# Leave Phone Line Connected? HR10-250



## kvchief (Feb 9, 2005)

I did some searches and found some general posts about how to use fakecall and the like, but I'm curious if there are any risks to leaving the phone line connected for a modified HR10-250? Do we really think there will be any software updates?  

I'm considering letting it make calls when necessary (just for convenience). Has anyone successfully modified their HR10-250 and then left the phone line plugged in?


----------



## lee espinoza (Aug 21, 2002)

Bump


----------



## rbautch (Feb 6, 2004)

kvchief said:


> I did some searches and found some general posts about how to use fakecall and the like, but I'm curious if there are any risks to leaving the phone line connected for a modified HR10-250? Do we really think there will be any software updates?
> 
> I'm considering letting it make calls when necessary (just for convenience).
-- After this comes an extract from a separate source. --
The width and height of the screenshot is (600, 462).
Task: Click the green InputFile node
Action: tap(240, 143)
Has anyone successfully modified their HR10-250 and then left the phone line plugged in?


 Read the first page of the Zipper thread.


----------



## kvchief (Feb 9, 2005)

rbautch said:


> Read the first page of the Zipper thread.


Thanks, but that seems to include configuring the Tivo so that it never actually makes the phone call.
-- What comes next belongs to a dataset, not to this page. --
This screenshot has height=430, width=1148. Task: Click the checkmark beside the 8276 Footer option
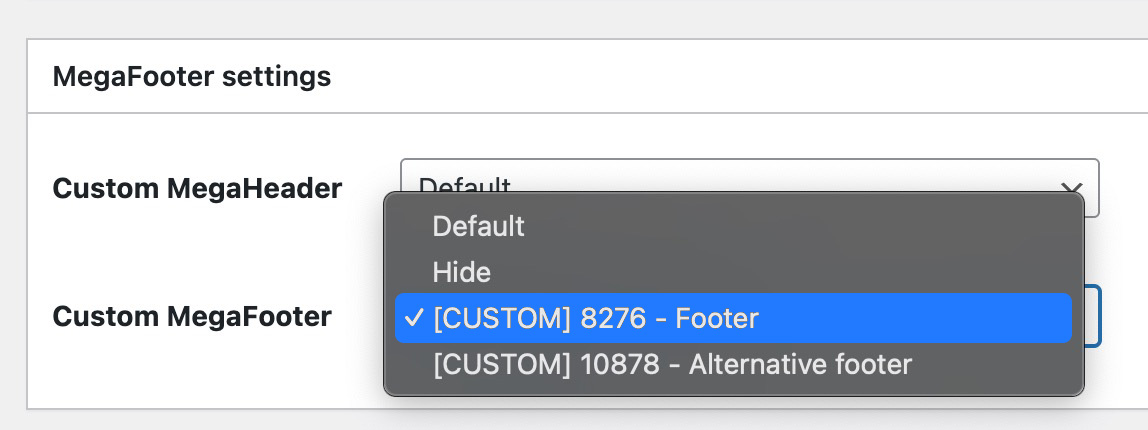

I'm curious about leaving it connected and letting it actually make the call.

That's what I'm asking about.


----------



## kvchief (Feb 9, 2005)

Any advice?


----------



## ttodd1 (Nov 6, 2003)

The general idea is to not let "them" see you have a hacked unit. Hence the no phone calls. Possible reason - they might get "pissed" and do something nasty to "undo" what you did (and the rest of us too). No there, for the most intense purposes, will not be any software updates, but you wouldn't want your unit to get one anyways since that too would undo all the nice things you can now do. Now some people are using Caller-id on thier units and the phone lines are plugged in but the calls are still blocked.

I guess the question is what convenience are you referring to by leaving the phone line plugged in ?


----------



## kvchief (Feb 9, 2005)

> I guess the question is what convenience are you referring to by leaving the phone line plugged in ?


Yeah, good question. It's probably just the convenience of ordering PPV (which we have only done once in several years and would still have the option of doing this online) and the convenience of avoiding the messages about the missed phone call (which I know I can disable).

It's probably a best bet to simply avoid allowing the call.

Thanks for the reply.


----------



## rbautch (Feb 6, 2004)

kvchief said:


> Yeah, good question. It's probably just the convenience of ordering PPV (which we have only done once in several years and would still have the option of doing this online) and the convenience of avoiding the messages about the missed phone call (which I know I can disable).
> 
> It's probably a best bet to simply avoid allowing the call.
> 
> Thanks for the reply.


 You can prevent your Tivo from making a call and still order PPV through your remote.


----------



## SteveTrek (Aug 3, 2003)

rbautch said:


> You can prevent your Tivo from making a call and still order PPV through your remote.


Hi Rbautch,

I realize this thread is a year old but...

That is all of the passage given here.